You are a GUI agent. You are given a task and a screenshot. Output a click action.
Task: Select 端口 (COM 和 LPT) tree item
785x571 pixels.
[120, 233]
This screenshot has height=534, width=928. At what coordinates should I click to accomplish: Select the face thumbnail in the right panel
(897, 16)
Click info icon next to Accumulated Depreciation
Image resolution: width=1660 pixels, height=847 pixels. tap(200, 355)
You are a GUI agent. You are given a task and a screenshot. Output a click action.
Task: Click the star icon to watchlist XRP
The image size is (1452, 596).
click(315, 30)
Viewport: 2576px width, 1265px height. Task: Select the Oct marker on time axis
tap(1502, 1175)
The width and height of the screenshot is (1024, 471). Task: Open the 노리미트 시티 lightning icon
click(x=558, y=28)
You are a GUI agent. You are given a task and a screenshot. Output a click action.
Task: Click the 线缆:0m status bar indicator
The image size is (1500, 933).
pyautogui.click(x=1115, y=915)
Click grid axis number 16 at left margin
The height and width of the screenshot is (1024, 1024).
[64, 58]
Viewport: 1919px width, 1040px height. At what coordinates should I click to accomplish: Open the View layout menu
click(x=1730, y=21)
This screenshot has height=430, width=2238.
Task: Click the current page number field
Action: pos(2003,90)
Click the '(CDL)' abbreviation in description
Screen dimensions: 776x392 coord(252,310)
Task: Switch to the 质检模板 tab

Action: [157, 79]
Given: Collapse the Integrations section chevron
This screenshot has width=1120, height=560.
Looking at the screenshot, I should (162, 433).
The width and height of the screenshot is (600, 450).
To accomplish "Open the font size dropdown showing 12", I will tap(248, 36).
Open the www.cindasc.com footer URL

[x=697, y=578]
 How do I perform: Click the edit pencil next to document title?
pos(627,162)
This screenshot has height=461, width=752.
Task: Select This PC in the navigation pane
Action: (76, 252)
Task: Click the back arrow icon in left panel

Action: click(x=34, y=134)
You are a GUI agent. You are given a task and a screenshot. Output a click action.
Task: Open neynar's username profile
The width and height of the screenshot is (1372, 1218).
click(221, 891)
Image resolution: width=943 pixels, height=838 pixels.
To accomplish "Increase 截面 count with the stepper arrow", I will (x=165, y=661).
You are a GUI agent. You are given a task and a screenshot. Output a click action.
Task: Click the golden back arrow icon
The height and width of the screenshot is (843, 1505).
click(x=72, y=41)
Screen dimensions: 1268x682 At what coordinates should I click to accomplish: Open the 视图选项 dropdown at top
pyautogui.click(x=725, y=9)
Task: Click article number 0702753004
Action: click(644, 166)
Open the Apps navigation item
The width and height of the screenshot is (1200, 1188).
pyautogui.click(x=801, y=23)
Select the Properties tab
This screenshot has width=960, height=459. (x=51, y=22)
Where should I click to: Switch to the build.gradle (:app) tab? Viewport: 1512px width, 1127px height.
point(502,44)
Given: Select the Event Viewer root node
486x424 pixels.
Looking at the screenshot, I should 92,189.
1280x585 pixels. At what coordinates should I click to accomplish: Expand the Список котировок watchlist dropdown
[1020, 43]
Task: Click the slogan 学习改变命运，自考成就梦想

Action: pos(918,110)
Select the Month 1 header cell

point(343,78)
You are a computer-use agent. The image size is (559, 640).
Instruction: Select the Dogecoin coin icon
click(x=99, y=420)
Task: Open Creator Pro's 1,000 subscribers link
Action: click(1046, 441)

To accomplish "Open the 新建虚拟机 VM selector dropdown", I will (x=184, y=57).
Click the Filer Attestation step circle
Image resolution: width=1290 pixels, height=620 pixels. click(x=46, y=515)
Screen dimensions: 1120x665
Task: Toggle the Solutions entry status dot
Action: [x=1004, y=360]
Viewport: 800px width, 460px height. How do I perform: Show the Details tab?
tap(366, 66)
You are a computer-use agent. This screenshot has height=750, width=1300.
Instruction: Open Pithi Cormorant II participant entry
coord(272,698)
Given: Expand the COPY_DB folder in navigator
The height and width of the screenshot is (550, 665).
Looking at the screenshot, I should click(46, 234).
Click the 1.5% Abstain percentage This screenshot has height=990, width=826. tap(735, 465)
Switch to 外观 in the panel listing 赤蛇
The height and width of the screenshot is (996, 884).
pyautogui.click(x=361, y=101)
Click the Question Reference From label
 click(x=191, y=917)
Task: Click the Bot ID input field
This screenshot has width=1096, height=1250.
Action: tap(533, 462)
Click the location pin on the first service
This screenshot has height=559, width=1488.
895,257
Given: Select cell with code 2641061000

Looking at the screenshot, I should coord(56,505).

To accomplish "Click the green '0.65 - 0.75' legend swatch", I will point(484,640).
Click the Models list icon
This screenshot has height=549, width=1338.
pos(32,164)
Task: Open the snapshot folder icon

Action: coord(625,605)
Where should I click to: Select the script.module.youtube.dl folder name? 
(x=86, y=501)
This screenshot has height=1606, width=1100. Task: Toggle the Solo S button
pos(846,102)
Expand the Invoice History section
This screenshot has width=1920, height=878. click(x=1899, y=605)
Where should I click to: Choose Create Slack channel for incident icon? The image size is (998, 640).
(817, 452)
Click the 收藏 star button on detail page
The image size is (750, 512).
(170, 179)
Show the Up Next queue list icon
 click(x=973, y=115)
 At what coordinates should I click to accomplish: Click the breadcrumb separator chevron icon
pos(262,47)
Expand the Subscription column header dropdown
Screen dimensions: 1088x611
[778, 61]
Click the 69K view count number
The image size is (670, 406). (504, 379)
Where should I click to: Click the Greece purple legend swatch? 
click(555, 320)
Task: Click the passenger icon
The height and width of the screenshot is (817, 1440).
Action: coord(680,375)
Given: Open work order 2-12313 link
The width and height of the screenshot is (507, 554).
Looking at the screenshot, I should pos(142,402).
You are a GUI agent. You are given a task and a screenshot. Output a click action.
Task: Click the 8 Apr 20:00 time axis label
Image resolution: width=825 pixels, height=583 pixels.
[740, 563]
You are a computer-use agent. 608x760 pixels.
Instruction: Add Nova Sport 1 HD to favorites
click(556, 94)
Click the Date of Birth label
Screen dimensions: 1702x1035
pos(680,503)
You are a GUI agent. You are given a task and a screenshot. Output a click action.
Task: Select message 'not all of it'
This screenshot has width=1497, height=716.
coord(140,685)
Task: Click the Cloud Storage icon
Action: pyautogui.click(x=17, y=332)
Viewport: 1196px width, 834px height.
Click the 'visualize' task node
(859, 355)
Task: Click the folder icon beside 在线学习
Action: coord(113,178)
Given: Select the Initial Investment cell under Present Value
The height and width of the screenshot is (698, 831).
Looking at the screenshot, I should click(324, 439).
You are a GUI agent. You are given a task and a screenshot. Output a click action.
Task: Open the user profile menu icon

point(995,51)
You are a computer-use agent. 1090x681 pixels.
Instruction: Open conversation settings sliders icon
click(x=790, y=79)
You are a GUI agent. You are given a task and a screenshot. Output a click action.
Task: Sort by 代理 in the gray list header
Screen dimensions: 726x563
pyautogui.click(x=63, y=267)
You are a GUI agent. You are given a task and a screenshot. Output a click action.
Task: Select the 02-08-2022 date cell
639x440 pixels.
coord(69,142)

What is needed: Copy out every line of the data above, exactly as given.

Answer section:
You are a GUI agent. You are given a task and a screenshot. Output a click action.
Task: Select 端口 (COM 和 LPT) tree item
785x571 pixels.
[120, 233]
This screenshot has height=534, width=928. At what coordinates should I click to accomplish: Select the face thumbnail in the right panel
(897, 16)
Click info icon next to Accumulated Depreciation
Image resolution: width=1660 pixels, height=847 pixels. tap(200, 355)
You are a GUI agent. You are given a task and a screenshot. Output a click action.
Task: Click the star icon to watchlist XRP
The image size is (1452, 596).
click(315, 30)
Viewport: 2576px width, 1265px height. Task: Select the Oct marker on time axis
tap(1502, 1175)
The width and height of the screenshot is (1024, 471). Task: Open the 노리미트 시티 lightning icon
click(x=558, y=28)
You are a GUI agent. You are given a task and a screenshot. Output a click action.
Task: Click the 线缆:0m status bar indicator
The image size is (1500, 933).
pyautogui.click(x=1115, y=915)
Click grid axis number 16 at left margin
The height and width of the screenshot is (1024, 1024).
[64, 58]
Viewport: 1919px width, 1040px height. At what coordinates should I click to accomplish: Open the View layout menu
click(x=1730, y=21)
This screenshot has height=430, width=2238.
Task: Click the current page number field
Action: pos(2003,90)
Click the '(CDL)' abbreviation in description
Screen dimensions: 776x392 coord(252,310)
Task: Switch to the 质检模板 tab

Action: [157, 79]
Given: Collapse the Integrations section chevron
This screenshot has width=1120, height=560.
Looking at the screenshot, I should (162, 433).
The width and height of the screenshot is (600, 450).
To accomplish "Open the font size dropdown showing 12", I will tap(248, 36).
Open the www.cindasc.com footer URL

[x=697, y=578]
 How do I perform: Click the edit pencil next to document title?
pos(627,162)
This screenshot has height=461, width=752.
Task: Select This PC in the navigation pane
Action: (76, 252)
Task: Click the back arrow icon in left panel

Action: click(x=34, y=134)
You are a GUI agent. You are given a task and a screenshot. Output a click action.
Task: Open neynar's username profile
The width and height of the screenshot is (1372, 1218).
click(221, 891)
Image resolution: width=943 pixels, height=838 pixels.
To accomplish "Increase 截面 count with the stepper arrow", I will (x=165, y=661).
You are a GUI agent. You are given a task and a screenshot. Output a click action.
Task: Click the golden back arrow icon
The height and width of the screenshot is (843, 1505).
click(x=72, y=41)
Screen dimensions: 1268x682 At what coordinates should I click to accomplish: Open the 视图选项 dropdown at top
pyautogui.click(x=725, y=9)
Task: Click article number 0702753004
Action: click(644, 166)
Open the Apps navigation item
The width and height of the screenshot is (1200, 1188).
pyautogui.click(x=801, y=23)
Select the Properties tab
This screenshot has width=960, height=459. (x=51, y=22)
Where should I click to: Switch to the build.gradle (:app) tab? Viewport: 1512px width, 1127px height.
point(502,44)
Given: Select the Event Viewer root node
486x424 pixels.
Looking at the screenshot, I should 92,189.
1280x585 pixels. At what coordinates should I click to accomplish: Expand the Список котировок watchlist dropdown
[1020, 43]
Task: Click the slogan 学习改变命运，自考成就梦想

Action: pos(918,110)
Select the Month 1 header cell

point(343,78)
You are a computer-use agent. The image size is (559, 640).
Instruction: Select the Dogecoin coin icon
click(x=99, y=420)
Task: Open Creator Pro's 1,000 subscribers link
Action: click(1046, 441)

To accomplish "Open the 新建虚拟机 VM selector dropdown", I will (x=184, y=57).
Click the Filer Attestation step circle
Image resolution: width=1290 pixels, height=620 pixels. click(x=46, y=515)
Screen dimensions: 1120x665
Task: Toggle the Solutions entry status dot
Action: [x=1004, y=360]
Viewport: 800px width, 460px height. How do I perform: Show the Details tab?
tap(366, 66)
You are a computer-use agent. This screenshot has height=750, width=1300.
Instruction: Open Pithi Cormorant II participant entry
coord(272,698)
Given: Expand the COPY_DB folder in navigator
The height and width of the screenshot is (550, 665).
Looking at the screenshot, I should click(46, 234).
Click the 1.5% Abstain percentage This screenshot has height=990, width=826. tap(735, 465)
Switch to 外观 in the panel listing 赤蛇
The height and width of the screenshot is (996, 884).
pyautogui.click(x=361, y=101)
Click the Question Reference From label
 click(x=191, y=917)
Task: Click the Bot ID input field
This screenshot has width=1096, height=1250.
Action: tap(533, 462)
Click the location pin on the first service
This screenshot has height=559, width=1488.
895,257
Given: Select cell with code 2641061000

Looking at the screenshot, I should coord(56,505).

To accomplish "Click the green '0.65 - 0.75' legend swatch", I will point(484,640).
Click the Models list icon
This screenshot has height=549, width=1338.
pos(32,164)
Task: Open the snapshot folder icon

Action: coord(625,605)
Where should I click to: Select the script.module.youtube.dl folder name? 
(x=86, y=501)
This screenshot has height=1606, width=1100. Task: Toggle the Solo S button
pos(846,102)
Expand the Invoice History section
This screenshot has width=1920, height=878. click(x=1899, y=605)
Where should I click to: Choose Create Slack channel for incident icon? The image size is (998, 640).
(817, 452)
Click the 收藏 star button on detail page
The image size is (750, 512).
(170, 179)
Show the Up Next queue list icon
 click(x=973, y=115)
 At what coordinates should I click to accomplish: Click the breadcrumb separator chevron icon
pos(262,47)
Expand the Subscription column header dropdown
Screen dimensions: 1088x611
[778, 61]
Click the 69K view count number
The image size is (670, 406). (504, 379)
Where should I click to: Click the Greece purple legend swatch? 
click(555, 320)
Task: Click the passenger icon
The height and width of the screenshot is (817, 1440).
Action: coord(680,375)
Given: Open work order 2-12313 link
The width and height of the screenshot is (507, 554).
Looking at the screenshot, I should pos(142,402).
You are a GUI agent. You are given a task and a screenshot. Output a click action.
Task: Click the 8 Apr 20:00 time axis label
Image resolution: width=825 pixels, height=583 pixels.
[740, 563]
You are a computer-use agent. 608x760 pixels.
Instruction: Add Nova Sport 1 HD to favorites
click(556, 94)
Click the Date of Birth label
Screen dimensions: 1702x1035
pos(680,503)
You are a GUI agent. You are given a task and a screenshot. Output a click action.
Task: Select message 'not all of it'
This screenshot has width=1497, height=716.
coord(140,685)
Task: Click the Cloud Storage icon
Action: pyautogui.click(x=17, y=332)
Viewport: 1196px width, 834px height.
Click the 'visualize' task node
(859, 355)
Task: Click the folder icon beside 在线学习
Action: coord(113,178)
Given: Select the Initial Investment cell under Present Value
The height and width of the screenshot is (698, 831).
Looking at the screenshot, I should click(324, 439).
You are a GUI agent. You are given a task and a screenshot. Output a click action.
Task: Open the user profile menu icon

point(995,51)
You are a computer-use agent. 1090x681 pixels.
Instruction: Open conversation settings sliders icon
click(x=790, y=79)
You are a GUI agent. You are given a task and a screenshot. Output a click action.
Task: Sort by 代理 in the gray list header
Screen dimensions: 726x563
pyautogui.click(x=63, y=267)
You are a GUI agent. You are given a task and a screenshot. Output a click action.
Task: Select the 02-08-2022 date cell
639x440 pixels.
coord(69,142)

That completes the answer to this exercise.